廖佑铭将擦拭口鼻的卫生纸在手中缓缓叠成块攥在手中,并迈步绕着庞戎细细打量一翻,轻笑道:“3528部队?峡谷守备部队?”
庞戎一脸肃容道:“是的,上将同志!”
廖佑铭深藏不露道:“练家子?”
庞戎轻笑道:“报告上将同志,庄家把式,小时候练过几年硬功!”
廖佑铭嘿嘿一笑,道:“好啊,庄家把式也能把我撞个够呛?听口音,福建人是吧?”
庞戎面不更色,道:“是的,上将同志!”
廖佑铭语音缓和,感叹道:“福建可是个好地方啊!自古南越之地,民风剽悍,良材辈出,尚武之风尤浓,咱们共和国开国将军杨成武就是福建人啊!有道是,中国功夫甲天下,天下武功出少林;这武林泰斗少林派可为咱军队出了不少人才。尤其这南少林三十六房弟子一脉单传的独门功夫,更是咱中华武林一绝啊。”
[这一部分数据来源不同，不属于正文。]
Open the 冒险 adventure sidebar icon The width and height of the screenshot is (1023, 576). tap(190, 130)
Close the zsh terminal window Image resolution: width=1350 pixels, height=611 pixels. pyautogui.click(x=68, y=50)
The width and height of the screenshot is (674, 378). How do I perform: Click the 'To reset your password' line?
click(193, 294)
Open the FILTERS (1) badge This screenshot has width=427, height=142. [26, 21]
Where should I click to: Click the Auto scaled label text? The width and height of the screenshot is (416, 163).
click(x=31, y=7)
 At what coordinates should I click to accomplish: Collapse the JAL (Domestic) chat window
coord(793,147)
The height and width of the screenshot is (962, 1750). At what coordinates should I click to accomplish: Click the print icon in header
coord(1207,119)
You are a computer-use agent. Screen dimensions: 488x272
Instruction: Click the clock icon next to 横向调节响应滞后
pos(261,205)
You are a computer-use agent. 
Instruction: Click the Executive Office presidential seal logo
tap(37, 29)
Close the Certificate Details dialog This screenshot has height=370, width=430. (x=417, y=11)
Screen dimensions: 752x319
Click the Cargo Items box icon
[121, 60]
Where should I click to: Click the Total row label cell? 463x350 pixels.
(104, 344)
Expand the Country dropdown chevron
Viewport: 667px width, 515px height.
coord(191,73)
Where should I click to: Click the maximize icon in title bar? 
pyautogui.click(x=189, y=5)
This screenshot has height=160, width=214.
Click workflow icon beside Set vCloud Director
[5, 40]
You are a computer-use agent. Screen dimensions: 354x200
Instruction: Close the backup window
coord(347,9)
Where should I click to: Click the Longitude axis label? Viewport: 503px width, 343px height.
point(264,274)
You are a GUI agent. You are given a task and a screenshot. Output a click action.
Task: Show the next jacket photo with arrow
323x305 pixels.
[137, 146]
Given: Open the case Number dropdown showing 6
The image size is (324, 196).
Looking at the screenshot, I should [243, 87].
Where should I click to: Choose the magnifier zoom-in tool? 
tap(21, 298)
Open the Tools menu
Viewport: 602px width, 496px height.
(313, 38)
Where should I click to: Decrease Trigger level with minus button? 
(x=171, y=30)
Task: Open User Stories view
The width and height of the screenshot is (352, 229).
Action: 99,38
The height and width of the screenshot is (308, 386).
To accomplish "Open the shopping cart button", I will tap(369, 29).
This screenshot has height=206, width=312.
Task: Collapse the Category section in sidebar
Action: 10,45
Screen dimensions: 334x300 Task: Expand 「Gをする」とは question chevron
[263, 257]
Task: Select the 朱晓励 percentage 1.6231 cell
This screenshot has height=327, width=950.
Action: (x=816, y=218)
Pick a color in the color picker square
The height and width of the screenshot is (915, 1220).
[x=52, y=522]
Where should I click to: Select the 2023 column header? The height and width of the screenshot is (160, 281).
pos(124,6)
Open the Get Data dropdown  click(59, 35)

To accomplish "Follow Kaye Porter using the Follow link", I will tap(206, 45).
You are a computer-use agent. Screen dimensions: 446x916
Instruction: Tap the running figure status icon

庞戎也一脸神往,道:“报告!少林武功枝繁叶茂,我这身微末的功夫也不过勉强算是少林功夫的旁支。”
“微末旁支……”廖佑铭勃然怒喝道:“庞戎!”
“到!”庞戎神色微微一变,应道。
“少TM装蒜!福建清远金佛寺慧远禅师是你什么人?”廖佑铭道。
“报告,听说过,我是福建清远人。”庞戎一脸冰寒道。
“那你又练了什么功夫?”廖佑铭道。
“报告,一些轻身功和金钟罩、铁布衫!”庞戎冷冷道。
“别TM以为老子瞎了眼!练金钟罩、铁布衫也能练出个脑袋倍儿亮,毛发皆无?若不是觉着你小子太阳穴鼓鼓,锋芒毕露,内劲十足,除了金佛不坏身,我还真找不出其他功夫来和你如此契合……”廖佑铭点破道。
庞戎沉默无言。
“王八羔子的!说!到底哪部分的?一个会南少林三十六房绝技金佛不坏身的人会去怒江峡谷拍苍蝇?我们部队的人才还没富庶到这程度!”廖佑铭喝道。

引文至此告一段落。